BEGIN

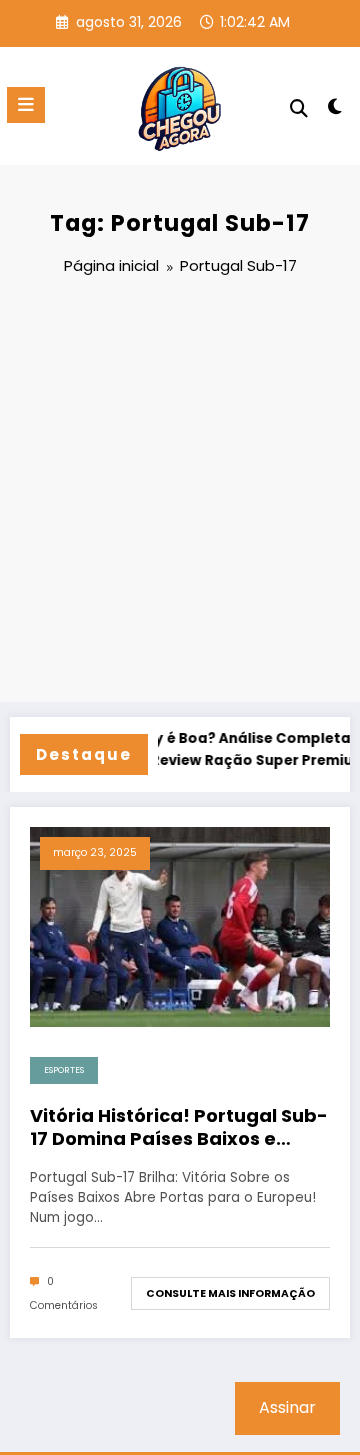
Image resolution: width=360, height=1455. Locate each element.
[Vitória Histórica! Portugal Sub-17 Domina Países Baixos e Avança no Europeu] (180, 926)
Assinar (287, 1407)
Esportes (64, 1070)
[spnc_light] (335, 110)
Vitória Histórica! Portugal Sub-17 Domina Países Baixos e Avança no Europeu (179, 1127)
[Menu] (26, 105)
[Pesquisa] (299, 108)
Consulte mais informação (230, 1293)
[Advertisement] (180, 492)
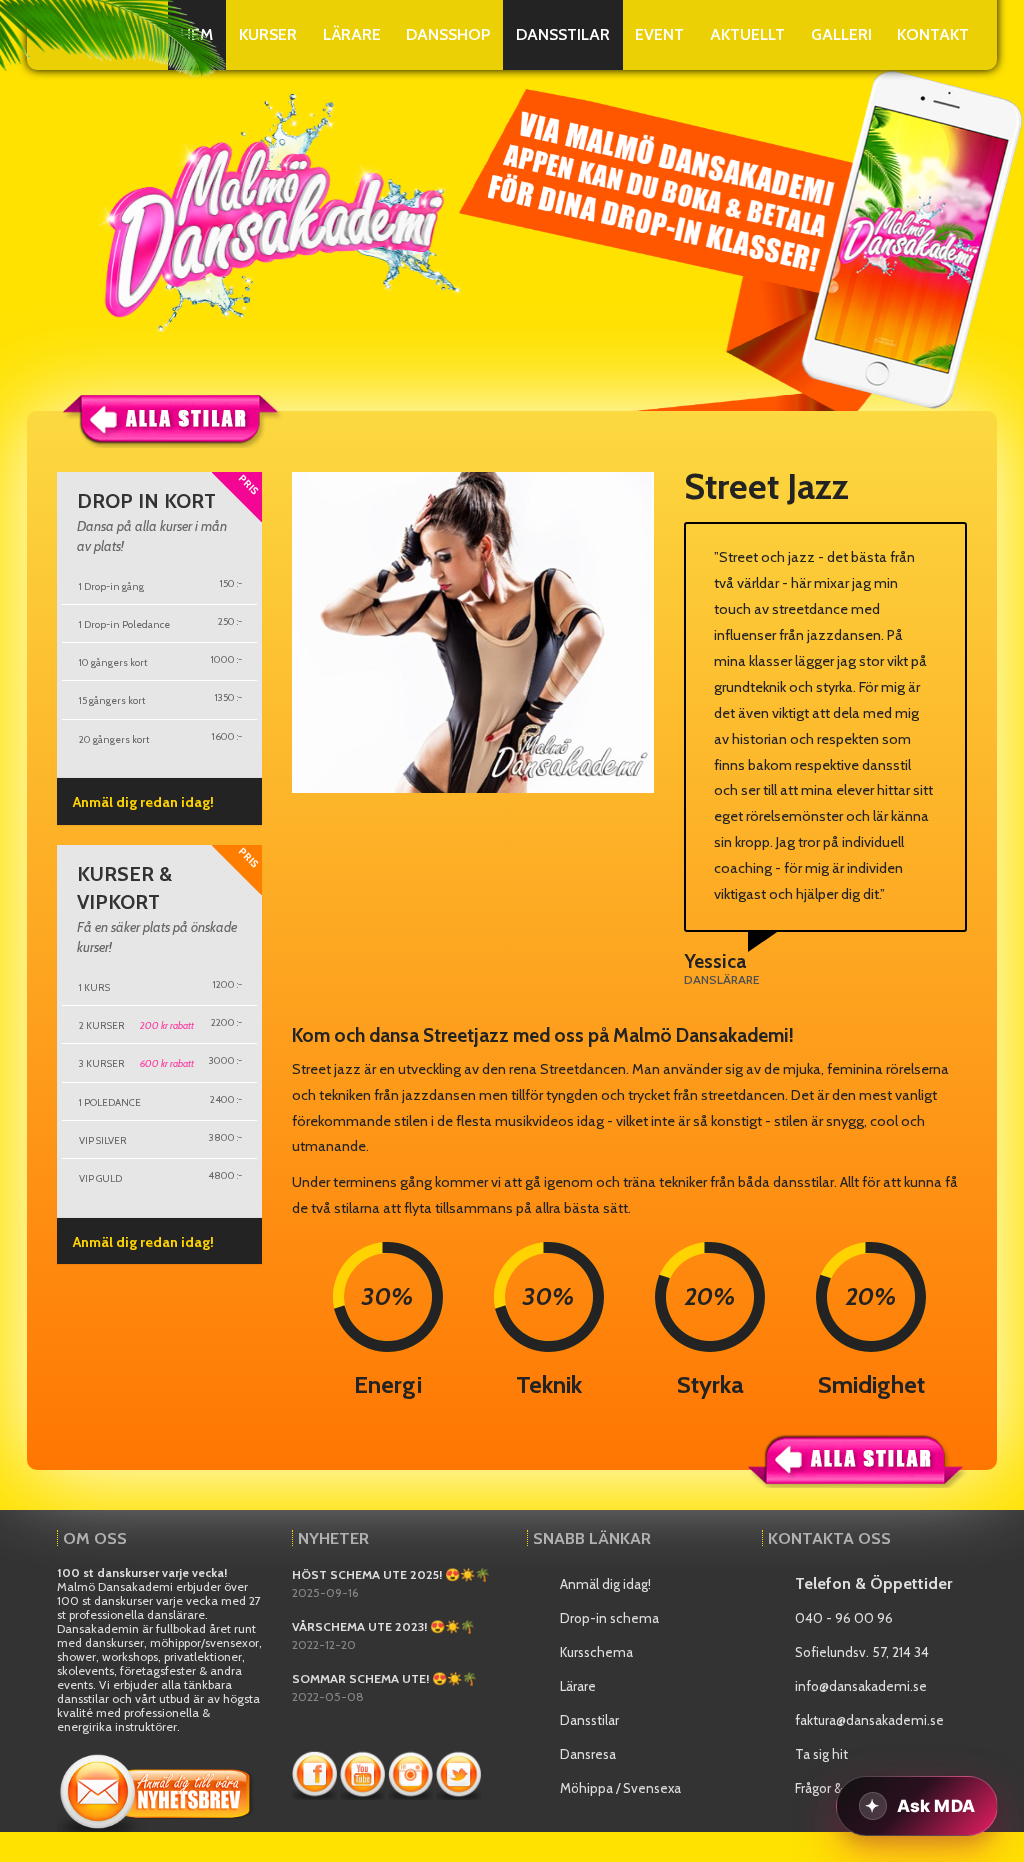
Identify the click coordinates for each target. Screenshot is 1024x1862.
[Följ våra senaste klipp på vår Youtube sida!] (364, 1772)
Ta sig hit (821, 1754)
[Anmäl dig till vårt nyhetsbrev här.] (157, 1787)
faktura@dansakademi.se (869, 1720)
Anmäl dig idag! (605, 1584)
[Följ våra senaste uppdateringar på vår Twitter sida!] (458, 1772)
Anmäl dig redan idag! (143, 802)
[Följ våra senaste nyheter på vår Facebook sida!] (316, 1772)
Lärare (578, 1686)
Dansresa (588, 1754)
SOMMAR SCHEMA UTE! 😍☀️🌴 (384, 1678)
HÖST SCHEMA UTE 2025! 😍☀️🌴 (391, 1574)
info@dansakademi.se (861, 1686)
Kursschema (596, 1652)
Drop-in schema (609, 1618)
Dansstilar (589, 1720)
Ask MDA (936, 1806)
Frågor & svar (832, 1788)
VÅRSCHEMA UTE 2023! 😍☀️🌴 (383, 1626)
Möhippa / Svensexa (620, 1788)
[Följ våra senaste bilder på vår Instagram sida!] (412, 1772)
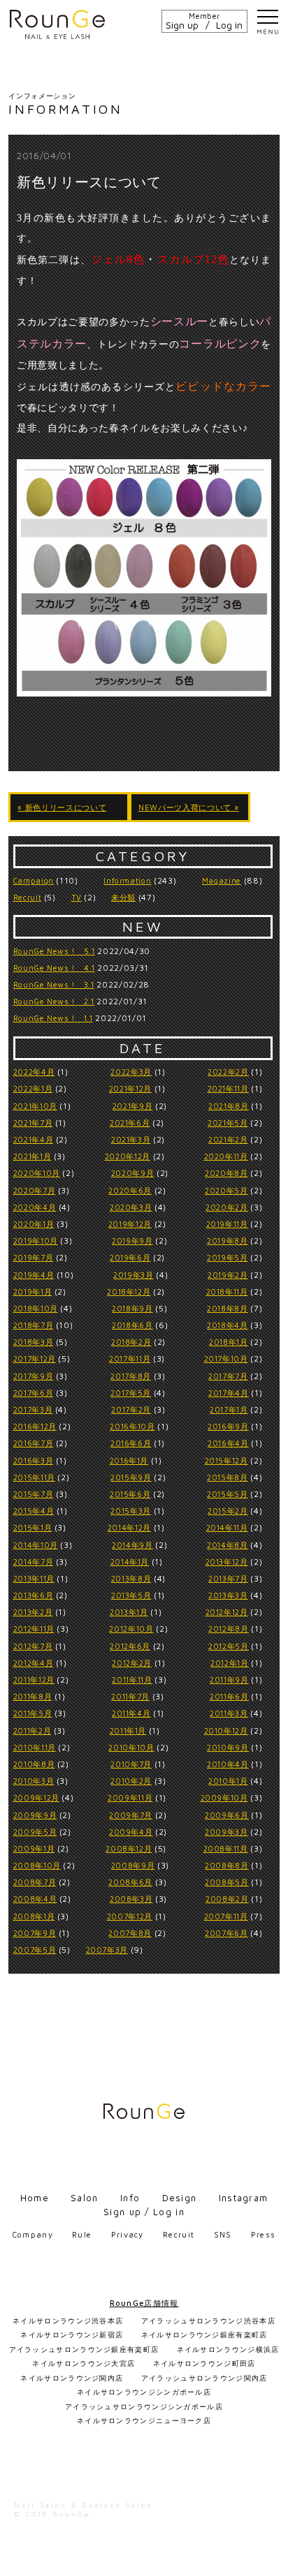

END

Across the whole listing above, count each line in which the string "Baixos" occurs; respond with that number only.

2